Report of the Quality Standards Subcommittee and Therapeutics and Technology Subcommittee of the American Academy of Neurology and the American Epilepsy Society

Authors


  • Approved by the Quality Standards Subcommittee on April 15, 2008; by the Therapeutics and Technology Assessment Subcommittee on December 17, 2007; by the Practice Committee on January 25, 2009; and by the AAN Board of Directors on March 25, 2009. This article is being published jointly/simultaneously by ILAE in Epilepsia and AAN in Neurology.

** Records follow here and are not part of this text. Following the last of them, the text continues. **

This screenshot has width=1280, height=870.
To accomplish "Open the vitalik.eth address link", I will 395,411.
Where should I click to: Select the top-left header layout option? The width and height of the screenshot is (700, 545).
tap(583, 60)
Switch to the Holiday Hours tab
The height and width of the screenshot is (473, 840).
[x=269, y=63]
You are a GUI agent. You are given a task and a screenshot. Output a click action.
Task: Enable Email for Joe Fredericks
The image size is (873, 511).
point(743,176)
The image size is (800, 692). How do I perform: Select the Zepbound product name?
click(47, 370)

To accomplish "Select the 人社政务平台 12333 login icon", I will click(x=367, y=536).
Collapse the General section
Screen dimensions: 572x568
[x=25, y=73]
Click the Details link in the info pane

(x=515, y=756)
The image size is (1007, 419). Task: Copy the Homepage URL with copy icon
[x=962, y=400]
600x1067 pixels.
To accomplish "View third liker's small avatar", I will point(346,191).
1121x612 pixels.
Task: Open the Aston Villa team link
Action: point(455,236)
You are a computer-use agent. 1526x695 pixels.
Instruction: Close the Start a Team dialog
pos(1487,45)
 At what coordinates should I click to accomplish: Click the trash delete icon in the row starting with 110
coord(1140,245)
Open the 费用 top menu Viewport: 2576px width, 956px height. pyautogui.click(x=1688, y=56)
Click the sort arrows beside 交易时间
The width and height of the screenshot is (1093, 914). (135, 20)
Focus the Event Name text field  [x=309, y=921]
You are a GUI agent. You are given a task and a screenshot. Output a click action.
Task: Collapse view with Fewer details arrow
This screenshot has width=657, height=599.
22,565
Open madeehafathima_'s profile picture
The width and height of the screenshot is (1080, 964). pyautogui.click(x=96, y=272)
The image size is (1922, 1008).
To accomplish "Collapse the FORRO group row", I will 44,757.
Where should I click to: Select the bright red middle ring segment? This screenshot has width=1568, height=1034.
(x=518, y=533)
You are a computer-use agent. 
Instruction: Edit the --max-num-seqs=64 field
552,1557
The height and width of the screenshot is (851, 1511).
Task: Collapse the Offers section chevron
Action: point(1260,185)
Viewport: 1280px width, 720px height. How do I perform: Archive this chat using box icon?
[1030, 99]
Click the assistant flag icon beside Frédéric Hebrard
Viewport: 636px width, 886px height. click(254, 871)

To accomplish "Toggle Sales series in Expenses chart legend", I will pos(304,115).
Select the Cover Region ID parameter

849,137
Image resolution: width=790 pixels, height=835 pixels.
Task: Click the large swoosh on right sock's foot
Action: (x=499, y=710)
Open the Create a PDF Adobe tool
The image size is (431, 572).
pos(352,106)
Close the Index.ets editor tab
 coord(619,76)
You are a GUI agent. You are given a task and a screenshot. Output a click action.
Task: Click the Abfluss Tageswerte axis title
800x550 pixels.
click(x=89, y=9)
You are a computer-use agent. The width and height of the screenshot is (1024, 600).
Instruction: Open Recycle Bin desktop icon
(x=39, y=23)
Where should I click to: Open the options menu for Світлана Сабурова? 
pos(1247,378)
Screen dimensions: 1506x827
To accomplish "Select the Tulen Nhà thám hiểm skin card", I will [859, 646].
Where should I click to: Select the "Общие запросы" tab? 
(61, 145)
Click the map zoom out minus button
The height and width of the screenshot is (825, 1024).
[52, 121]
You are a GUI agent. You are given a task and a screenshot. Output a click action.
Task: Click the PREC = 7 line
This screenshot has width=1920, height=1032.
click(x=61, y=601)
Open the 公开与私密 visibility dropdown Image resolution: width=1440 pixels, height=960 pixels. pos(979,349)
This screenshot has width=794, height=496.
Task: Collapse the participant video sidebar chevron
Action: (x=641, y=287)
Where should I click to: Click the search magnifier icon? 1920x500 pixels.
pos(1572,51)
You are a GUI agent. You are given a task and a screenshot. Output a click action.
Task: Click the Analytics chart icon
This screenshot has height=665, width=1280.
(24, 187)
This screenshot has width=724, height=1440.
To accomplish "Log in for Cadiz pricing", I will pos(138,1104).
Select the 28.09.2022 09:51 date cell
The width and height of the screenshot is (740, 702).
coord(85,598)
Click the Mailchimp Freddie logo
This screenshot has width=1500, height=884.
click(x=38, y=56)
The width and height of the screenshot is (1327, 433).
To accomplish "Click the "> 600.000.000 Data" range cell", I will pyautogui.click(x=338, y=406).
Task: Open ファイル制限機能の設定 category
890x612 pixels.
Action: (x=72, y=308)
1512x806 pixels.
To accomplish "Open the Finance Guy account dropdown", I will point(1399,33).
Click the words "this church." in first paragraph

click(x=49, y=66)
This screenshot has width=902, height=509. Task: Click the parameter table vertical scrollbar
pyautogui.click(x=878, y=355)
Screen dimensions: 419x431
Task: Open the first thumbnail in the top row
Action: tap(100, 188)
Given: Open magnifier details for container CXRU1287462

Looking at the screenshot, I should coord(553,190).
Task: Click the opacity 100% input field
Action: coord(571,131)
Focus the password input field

Address correspondence to American Academy of Neurology, 1080 Montreal Avenue St. Paul, MN 55116, U.S.A. E-mail: guidelines@aan.com

Summary

A committee assembled by the American Academy of Neurology (AAN) reassessed the evidence related to the care of women with epilepsy (WWE) during pregnancy, including antiepileptic drug (AED) teratogenicity and adverse perinatal outcomes. It is highly probable that intrauterine first-trimester valproate (VPA) exposure has higher risk of major congenital malformations (MCMs) compared to carbamazepine (CBZ), and possibly compared to phenytoin (PHT) or lamotrigine (LTG). It is probable that VPA as part of polytherapy and possible that VPA as monotherapy contribute to the development of MCMs. AED polytherapy probably contributes to the development of MCMs and reduced cognitive outcomes compared to monotherapy. Intrauterine exposure to VPA monotherapy probably reduces cognitive outcomes and monotherapy exposure to PHT or phenobarbital (PB) possibly reduces cognitive outcomes. Neonates of WWE taking AEDs probably have an increased risk of being small for gestational age and possibly have an increased risk of a 1-minute Apgar score of <7. If possible, avoidance of VPA and AED polytherapy during the first trimester of pregnancy should be considered to decrease the risk of MCMs. If possible, avoidance of VPA and AED polytherapy throughout pregnancy should be considered and avoidance of PHT and PB throughout pregnancy may be considered to prevent reduced cognitive outcomes.